Things I've learned about Sicily that "may" be true . . .

. . . Sicily (Messina) was hit by a tsunami and an earthquake in 1908. Ninety percent of the city was destroyed, and men had to come from all over the island to bury the dead.
. . . The mafia doesn't control all of Sicily. The most important tourist town, Taormina, brags that is is mafia-free.
. . . Sicily produces 50% of the world's artichokes.
. . . Sicily is the largest island in the Mediterranean.
. . . About 5 million people live in Sicily (about the size of Atlanta's population).
. . . Ice cream was invented here, maybe with snow from Mt. Etna?
. . . Sicily has more sunshine than any other place in Europe.
. . . The Greek philosopher Archimedes lived here.
. . . Germans make up the largest group of tourists in Sicily (this is no surprise--they are everywhere!)
. . . Sicily is actually surrounded by three seas--the Ionian, the Aolean, and the Tyrranean (all part of the Med). The Aeolian Islands are part of Sicily.
. . . Sicily is triangle-shaped itself.
. . . The best-preserved Greek temples in the world are in Sicily.
. . . Sicilian wines are rapidly becoming popular around the world.
. . . Mt. Etna is the largest active volcano in Europe.
. . . The composer Bellini was from Sicily (Catania).

> **THE PROBLEM**
Please name every Sicilian city or town mentioned in the list of Sicily facts.

> **LISTED RECORDS**
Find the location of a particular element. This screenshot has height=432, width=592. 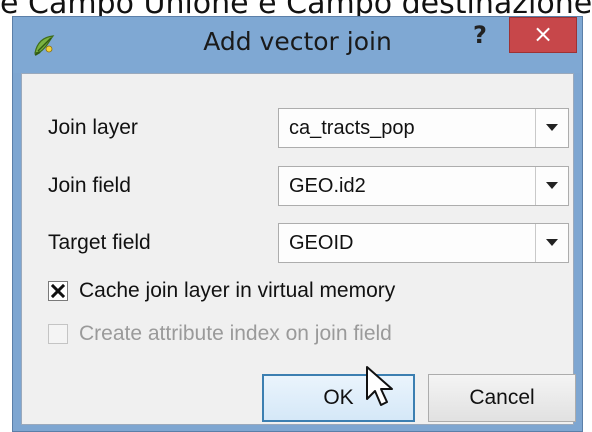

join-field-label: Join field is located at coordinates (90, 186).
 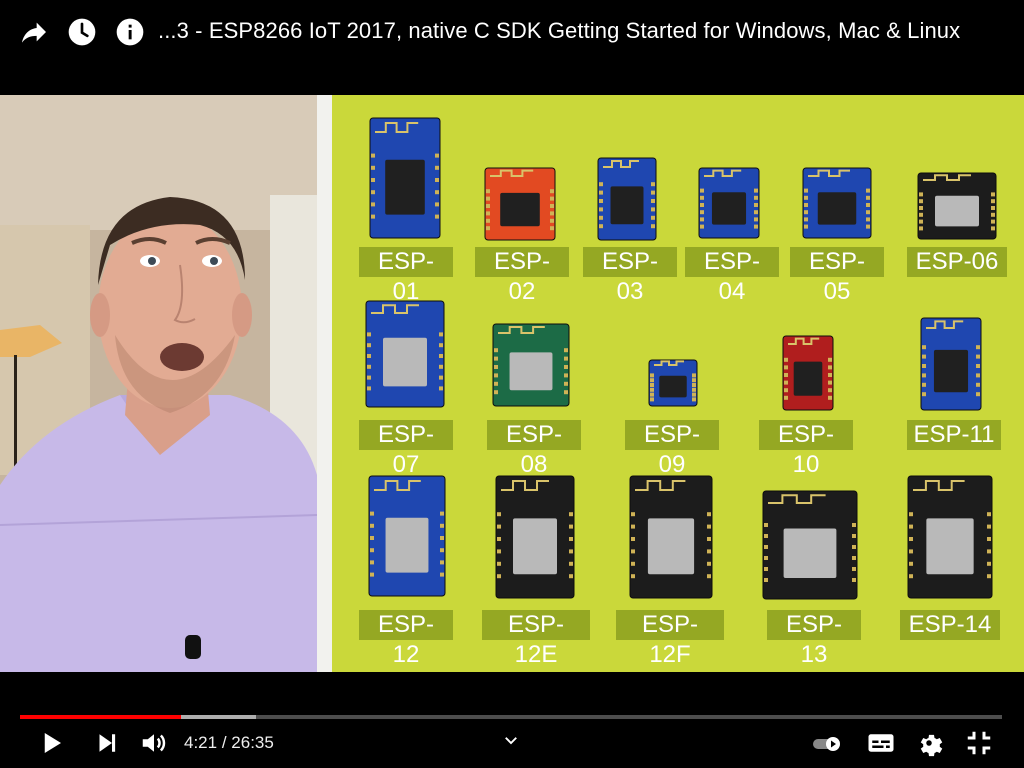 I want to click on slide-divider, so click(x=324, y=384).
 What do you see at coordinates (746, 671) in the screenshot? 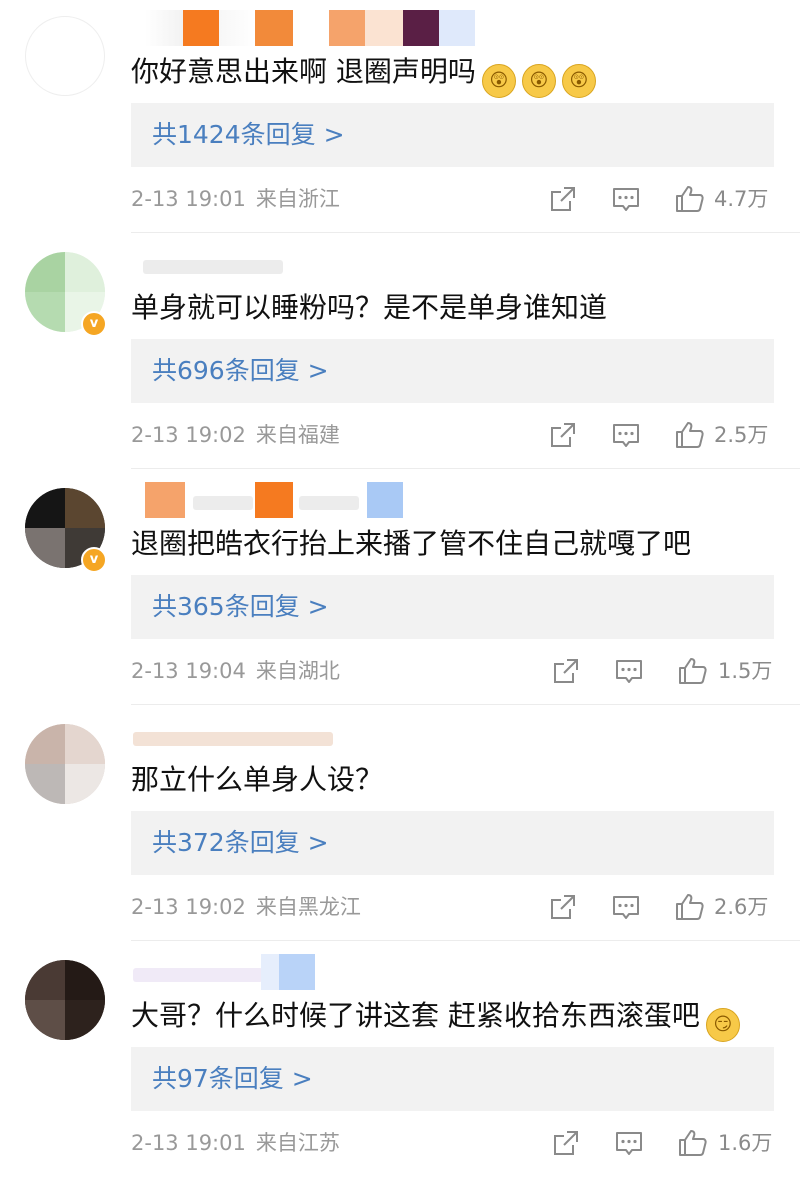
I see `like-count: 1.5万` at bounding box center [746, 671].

--

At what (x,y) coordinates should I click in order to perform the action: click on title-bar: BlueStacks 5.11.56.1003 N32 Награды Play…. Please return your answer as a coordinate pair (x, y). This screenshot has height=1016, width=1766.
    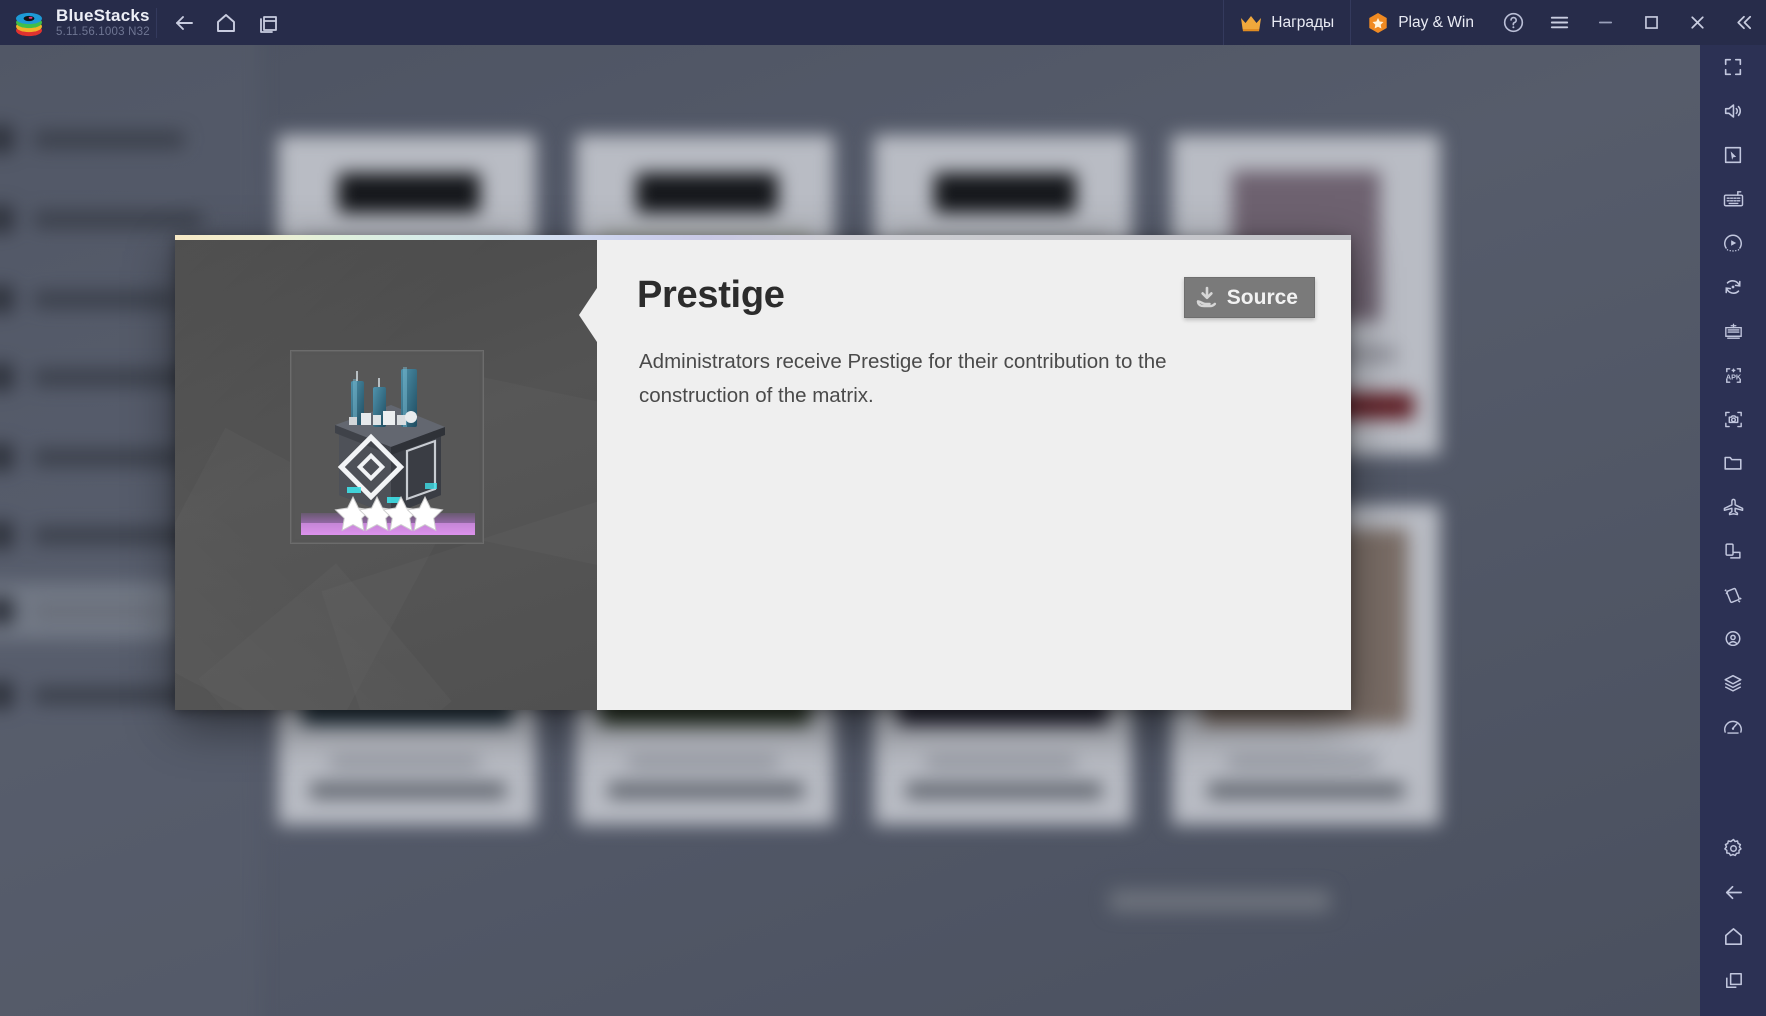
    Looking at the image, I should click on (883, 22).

---

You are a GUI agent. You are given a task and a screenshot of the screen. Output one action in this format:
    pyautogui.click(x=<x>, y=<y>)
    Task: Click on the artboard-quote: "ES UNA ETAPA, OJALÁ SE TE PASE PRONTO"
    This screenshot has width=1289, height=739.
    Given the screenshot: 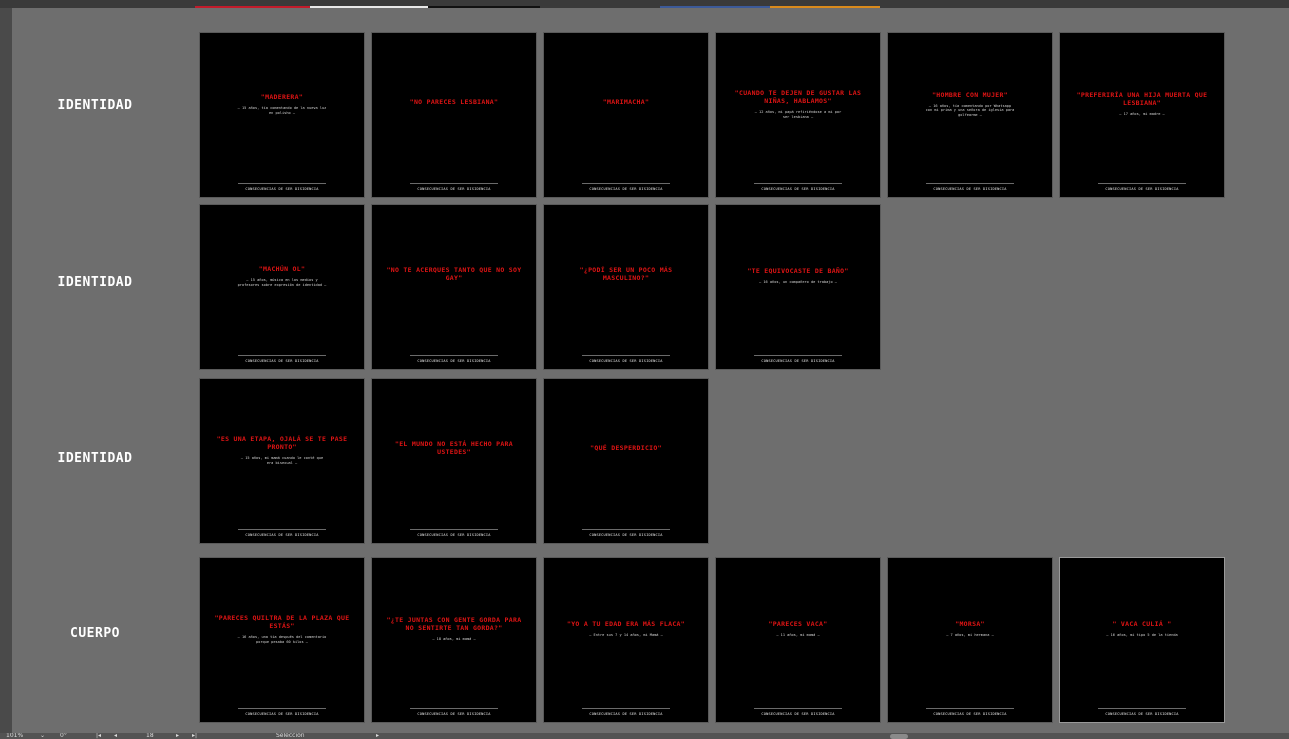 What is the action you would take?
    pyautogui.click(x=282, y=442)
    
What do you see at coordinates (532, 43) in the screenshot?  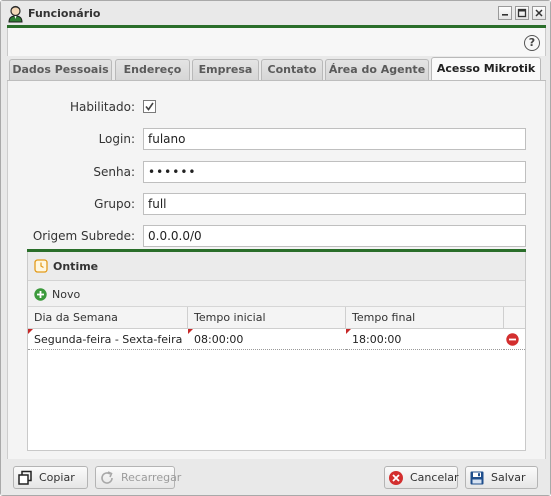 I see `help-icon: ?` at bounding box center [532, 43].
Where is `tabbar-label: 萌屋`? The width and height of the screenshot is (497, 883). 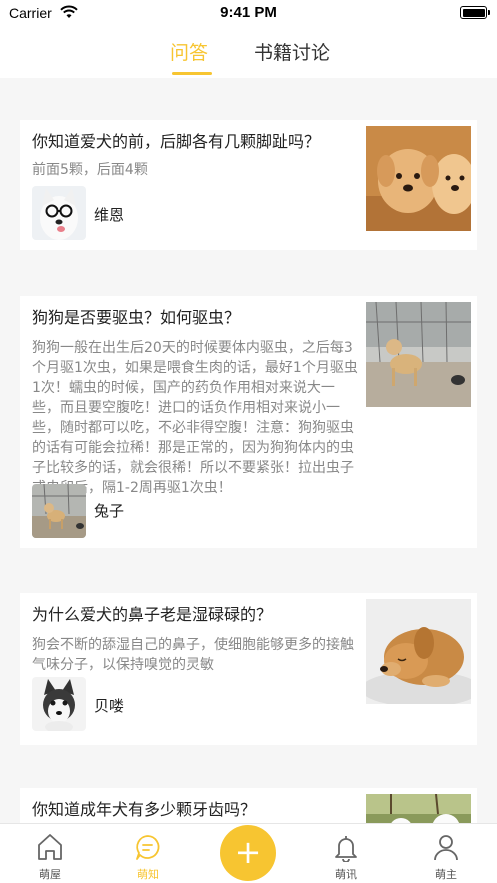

> **WRITTEN RESPONSE**
Messina, Taormina, Catania